"Net Losses, Net Gains"
January 29, 2012
Jonah 3:1-10
The word of the Lord came to Jonah a second time,
saying, “Get up, go to Nineveh, that great city, and proclaim to it the
message that I tell you.” So Jonah set out and went to Nineveh,
according to the word of the Lord. Now Nineveh was an exceedingly large
city, a three days’ walk across. Jonah began to go into the city, going a
day’s walk. And he cried out, “Forty days more, and Nineveh shall be
overthrown!”
And the people of Nineveh believed God; they proclaimed a fast, and everyone, great and small, put on sackcloth.
When
God saw what they did, how they turned from their evil ways, God
changed his mind about the calamity that he had said he would bring upon
them; and he did not do it.
Mark 1:14-20
Now after
John was arrested, Jesus came to Galilee, proclaiming the good news of
God, and saying, “The time is fulfilled, and the kingdom of God has come
near; repent, and believe in the good news.” As Jesus passed along the
Sea of Galilee, he saw Simon and his brother Andrew casting a net into
the sea—for they were fishermen. And Jesus said to them, “Follow me and I
will make you fish for people.” And immediately they left their nets
and followed him. As he went a little farther, he saw James son of
Zebedee and his brother John, who were in their boat mending the nets.
Immediately he called them; and they left their father Zebedee in the
boat with the hired men, and followed him.

## Work to complete
#1 Summarize the two Bible readings in two sentences.
#2 According to the two Bible readings, what were James and his brother John doing when Jesus saw them?

## Dataset extract
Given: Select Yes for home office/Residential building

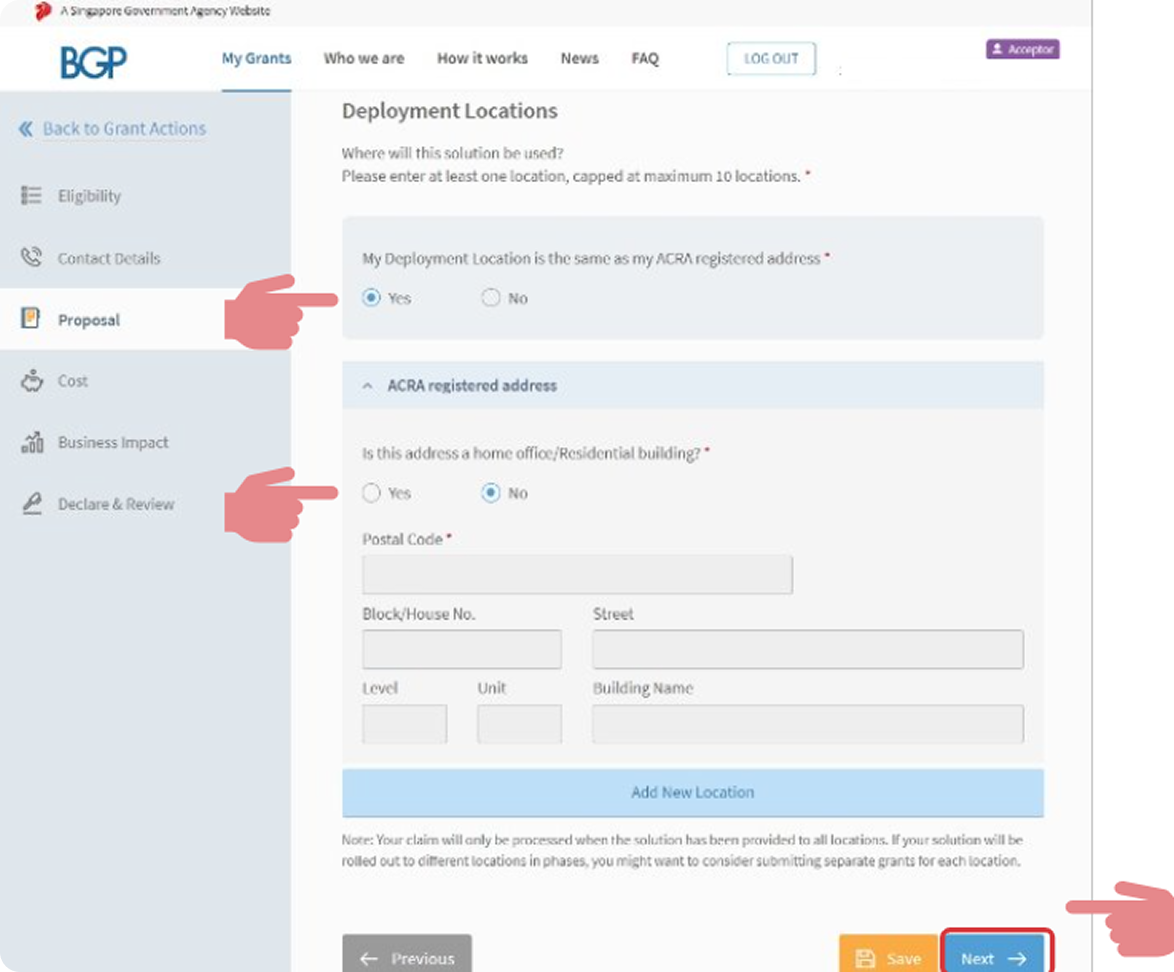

## Solutions for each task
#1 In the first reading, Jonah goes to Nineveh at the word of the Lord and cries out that the city will be overthrown in forty days, and when its people believe God, fast, and turn from their evil ways, God does not bring the calamity. In the second reading, Jesus proclaims the good news of God in Galilee and calls Simon, Andrew, James, and John, who immediately leave their nets, and in the case of James and John their father Zebedee, to follow him.

#2 They were in their boat mending the nets.